Pakistan’s ambassador left the country after his motorcade
was shot up on Tuesday. The same day, the envoy from the Gulf
Arab state of Bahrain was shot in the hand as he drove to work.
Iraq had said last week that Egypt was planning to become
the first Arab state to have a full-ranking ambassador in
Baghdad since the fall of Saddam Hussein in 2003 — something
Cairo never confirmed. Opposition figures in Egypt said plans
to upgrade Sherif’s job had led to his death.
SECURITY OFFERED
Iraqi President Jalal Talabani dismissed suggestions that
the attacks on the diplomats in Baghdad would further
discourage the dispatch of emissaries from Arab capitals:
“It will have no effect,” he said late on Thursday during a
visit to the Shi’ite religious establishment in Najaf.
“Two countries, Syria and Jordan, have asked to reopen
their embassies in Iraq. For our part, we will take strict
security precautions to protect embassies and diplomatic
residences.”
Though publicly critical of Iraq’s Sunni Arab insurgency,
most Arab leaders are Sunnis and view with some mistrust the
U.S.-sponsored new government in Baghdad, run by Shi’ites from
Iraq’s long oppressed majority community and by non-Arab Kurds.
Iraq’s defense minister signed a military cooperation
agreement with Tehran on Thursday, a move that is unlikely to
have helped dispel widespread Arab disquiet about the
government’s sectarian ties to Shi’ite, non-Arab Iran.
Washington, at daggers drawn with Tehran, has not
commented.
A U.S. military official linked the campaign against
embassy staff to a crackdown by security forces on car bombings
that may have caused insurgents to adopt new tactics for a
time.
“If we come down hard on one kind of attack they shift to
something else,” he said. “A number of diplomats have been
attacked. Our impression is that will continue and we’ve got to
turn our attention to improving security.”

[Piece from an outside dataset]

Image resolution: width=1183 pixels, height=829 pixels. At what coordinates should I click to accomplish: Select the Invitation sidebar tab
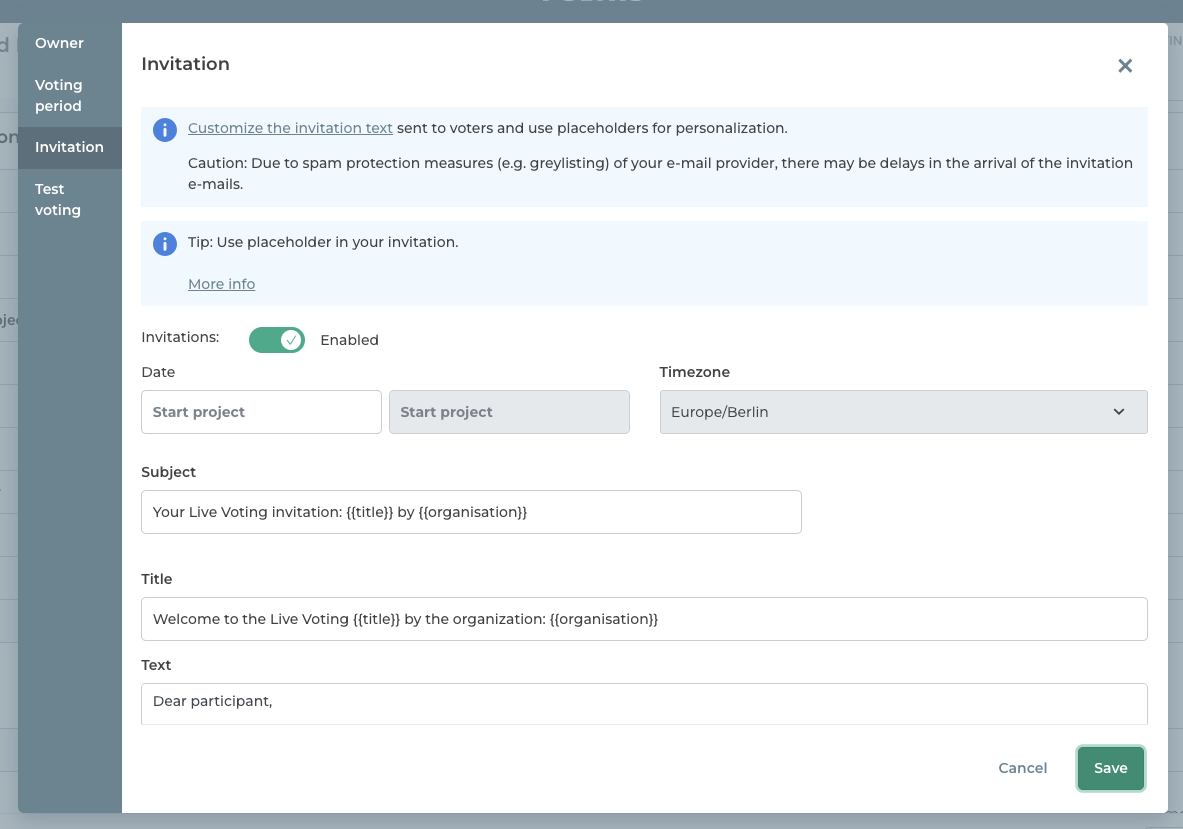tap(69, 147)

Already a number of attacks on highly sensitive targets
like Baghdad’s fortified Green Zone government and diplomatic
compound and the city’s airport had been thwarted, he added:
“The enemy is looking for ways to keep this war going and
tear down the belief that the government can succeed.”
ACCUSATIONS
Iraq’s al Qaeda group, led by Jordanian Abu Musab al-
Zarqawi, announced Sherif’s death in a Web statement: “We al
Qaeda in Iraq announce that the judgment of God has been
implemented against the ambassador of the infidels … Oh enemy
of God, Ihab el-Sherif, this is your punishment in this life.”
The Egyptian presidency said Sherif “lost his life at the
hands of terrorism which trades in Islam.”

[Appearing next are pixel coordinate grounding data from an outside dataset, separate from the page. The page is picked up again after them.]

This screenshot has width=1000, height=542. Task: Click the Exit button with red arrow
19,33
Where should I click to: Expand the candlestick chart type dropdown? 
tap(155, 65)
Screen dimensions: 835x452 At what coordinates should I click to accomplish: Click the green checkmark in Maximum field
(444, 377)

An Egyptian diplomatic source said Egypt had confirmation
of the killing “through multiple contacts” but had not received
decisive evidence and did not know where Sherif’s body might
be.
Egypt is one of the friendliest states in the region toward
the United States and was the first to make peace with Israel,
where Sherif had previously been Cairo’s top envoy.
Iraq’s interior minister made veiled accusations that
Sherif had been in contact with Iraqi insurgents, which had
cost him his life. Sherif’s ministry said his job was to meet
people from all sections of Iraqi society.
Sectarian tensions are evident across in Iraq and
especially in the capital, where daily killings are attributed
to ethnic and religious strife. Late on Thursday, the imam of a
Shi’ite mosque was shot dead in his car in the south of the
city.
(Additional reporting by Omar Anwar in Baghdad and Khaled
Farhan in Najaf)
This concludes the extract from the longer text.